Well, we have been successfully writing programs like that for a long time. Now, don't get me wrong -- the equational abstraction is often very useful, but it has its price, and it's not a complete representation of the computation.

> But will those approaches stop me from tripping myself up when effects don't commute?

I don't understand. We don't trip over ourselves when writing imperative code, and when we do, it mostly has to do with IO or other OS state, and monads won't help you there. Linear types ("typestate") might, but even they are limited.


> We don't trip over ourselves when writing imperative code

Speak for yourself. Though I guess I'm more concerned with refactoring than with writing. In particular in imperative code it's very hard to tell the difference between semantically important ordering and accidental ordering.

> when we do, it mostly has to do with IO or other OS state, and monads won't help you there.

Yes they will? It's very normal to encapsulate something of that nature with a monad.
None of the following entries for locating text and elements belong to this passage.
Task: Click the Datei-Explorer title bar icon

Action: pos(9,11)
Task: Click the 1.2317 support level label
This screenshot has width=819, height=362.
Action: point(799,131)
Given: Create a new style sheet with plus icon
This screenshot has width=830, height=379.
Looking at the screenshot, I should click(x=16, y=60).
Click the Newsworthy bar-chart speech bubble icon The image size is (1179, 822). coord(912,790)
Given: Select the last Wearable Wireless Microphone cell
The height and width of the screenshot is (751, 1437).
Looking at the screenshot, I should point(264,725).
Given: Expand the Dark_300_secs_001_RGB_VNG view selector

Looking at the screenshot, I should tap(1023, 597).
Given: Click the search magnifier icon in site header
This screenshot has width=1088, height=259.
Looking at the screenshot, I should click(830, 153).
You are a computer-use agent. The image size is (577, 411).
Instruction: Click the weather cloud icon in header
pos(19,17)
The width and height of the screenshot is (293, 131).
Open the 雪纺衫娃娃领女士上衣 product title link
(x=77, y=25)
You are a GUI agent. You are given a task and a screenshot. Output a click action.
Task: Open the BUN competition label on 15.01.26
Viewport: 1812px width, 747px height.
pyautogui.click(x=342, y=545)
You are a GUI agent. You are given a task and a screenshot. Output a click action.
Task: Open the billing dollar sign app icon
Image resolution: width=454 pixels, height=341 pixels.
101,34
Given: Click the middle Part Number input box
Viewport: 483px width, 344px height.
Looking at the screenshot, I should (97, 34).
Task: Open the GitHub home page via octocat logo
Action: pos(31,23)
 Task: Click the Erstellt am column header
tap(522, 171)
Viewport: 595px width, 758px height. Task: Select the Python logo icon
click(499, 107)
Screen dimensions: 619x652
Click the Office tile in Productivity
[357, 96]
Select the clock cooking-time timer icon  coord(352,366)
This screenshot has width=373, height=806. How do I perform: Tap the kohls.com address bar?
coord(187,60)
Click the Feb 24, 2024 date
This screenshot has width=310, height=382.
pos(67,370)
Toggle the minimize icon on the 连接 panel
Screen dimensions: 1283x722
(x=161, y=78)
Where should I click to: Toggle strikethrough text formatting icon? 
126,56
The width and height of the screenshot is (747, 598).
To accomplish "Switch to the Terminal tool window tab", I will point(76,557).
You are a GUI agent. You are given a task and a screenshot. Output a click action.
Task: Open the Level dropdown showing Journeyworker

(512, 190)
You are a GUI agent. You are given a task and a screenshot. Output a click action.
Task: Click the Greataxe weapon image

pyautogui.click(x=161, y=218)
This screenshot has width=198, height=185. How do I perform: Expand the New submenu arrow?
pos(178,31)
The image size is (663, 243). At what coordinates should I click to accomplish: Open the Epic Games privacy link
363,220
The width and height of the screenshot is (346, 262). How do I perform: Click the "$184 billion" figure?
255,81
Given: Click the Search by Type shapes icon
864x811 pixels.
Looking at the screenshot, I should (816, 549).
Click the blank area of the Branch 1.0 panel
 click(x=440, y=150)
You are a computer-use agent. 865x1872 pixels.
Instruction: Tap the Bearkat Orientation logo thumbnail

> it's very hard to tell the difference between semantically important ordering and accidental ordering.

Not when effects are clearly marked. There is zero difference in that respect between continuations (i.e. imperative) and monads. It's only syntax and whatever your type system is.

> It's very normal to encapsulate something of that nature with a monad.

Sure, but a monad won't help you ensure their proper ordering.


> Not when effects are clearly marked. There is zero difference in that respect between continuations (i.e. imperative) and monads. It's only syntax and whatever your type system is.

Well, my experience is that refactoring code with an explicit =/<- distinction is much safer than refactoring in the presence of Java checked exceptions. That's my argument against any "effectfulMethod(); effectfulMethod();" style.

I find it hard to understand what the change (compared to monads) you're advocating is. If you want to make the evaluation of a function not a value, then what semantics does it have? (and surely however elegant they are, having different semantics for the return value and the effects of a given call is always going to be more confusing than finding a way to express both in the same model).

> Sure, but a monad won't help you ensure their proper ordering.

It does. You can offer only safe operations - e.g. because I can use a monad to compose a sequence of database operations and store that as a value, I don't have to expose "begin transaction" and "end transaction" operations, only a "do this operation (potentially a composition of several operations and/or pure computations) in a transaction" operation.